De la sobriété à la priorisation des usages aériens
La pandémie a généralisé les conférences à distance et il serait raisonnable de maintenir ces habitudes pour alléger le trafic aérien. D’après Gérard Feldzer, vice-président fondateur du think tank Futura Mobility et président de l’association Aviation sans frontières, la progression de l’aviation d’affaires devrait doubler d’ici la prochaine décennie si rien ne change. Et attendre patiemment un changement des habitudes global peut s’avérer contre-productif au vu de l’urgence climatique. Pour lui, l’éventualité d’une taxation carbone sur les compagnies aériennes fait son chemin. « Si le porte- monnaie est touché, cela va peser directement dans la balance des coûts de l’entreprise », estime Gérard Feldzer. Ce dernier évoque à ce titre la nécessité d’une coordination internationale, a minima européenne, pour que les efforts durables ne soient pas synonymes de désavantage concurrentiel.

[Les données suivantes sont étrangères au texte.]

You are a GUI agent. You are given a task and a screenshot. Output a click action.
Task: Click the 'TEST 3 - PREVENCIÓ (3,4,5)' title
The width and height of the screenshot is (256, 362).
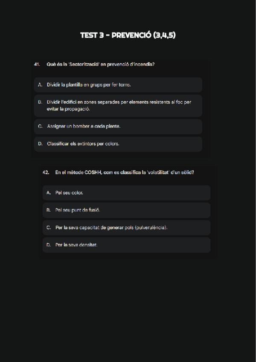[128, 35]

Cette question de la sobriété implique un débat sur la priorisation des usages. « Il faut à tout prix que les utilisateurs de l’aviation d’affaires prennent conscience de la nécessité de ralentir leurs déplacements », estime Gérard Feldzer, rappelant cependant que certains vols bénéficient d’une « exception », à l’image des vols humanitaires ou diplomatiques.
Des solutions technologiques au secours de l’aviation ?
Parmi les solutions envisagées pour réduire l’empreinte carbone des avions, on trouve pour le moyen-long terme l’avion à hydrogène, l’avion électrique ou encore les améliorations des recherches en aérodynamique (diminution des traînées dues à la résistance de l’air ou encore les ailes à géométrie variable pour optimiser les performances en fonction de la vitesse). Mais d’après Gérard Feldzer, le plus réaliste à court terme serait de généraliser le recours au fuel dit « SAF », « un kérosène issu de la biomasse, mais aussi d’un mélange d’hydrogène et de CO2 qui permet d’obtenir un vol à faible émission »*. « Le problème est que personne ne propose de SAF en quantité à ce jour et il est encore quatre à cinq fois plus cher que le kérosène classique, déplore Gérard Feldzer. Il faut que les compagnies d’aviation d’affaires prennent cet enjeu à bras-le-corps et créent elles-mêmes des filières de production. » L’expert ajoute que ce carburant de synthèse est compatible avec les moteurs actuels. Un message qu’il espère entendu par les propriétaires de jets privés.
Concernant l’avion électrique, Gérard Feldzer reste mitigé : « On nous promet l’avion hybride thermique-électrique d’ici 2035 chez Boeing, Airbus ou encore ATR avec jusqu’à 2 000 km d’autonomie pour 70 passagers. C’est faisable, mais on continuera de brûler du kérosène… Il faudrait plutôt trouver un moyen de recharger les batteries avec un moteur alimenté en SAF. »
Ainsi, si l’aviation d’affaires souhaite une réinvention « crédible » de son modèle, elle devra envisager la sobriété et oser se regarder dans le miroir et ne pas se reposer uniquement sur la technique pour préserver son modèle tel qu’il est. Rabelais nous a appris que « science sans conscience n’est que ruine de l’âme ».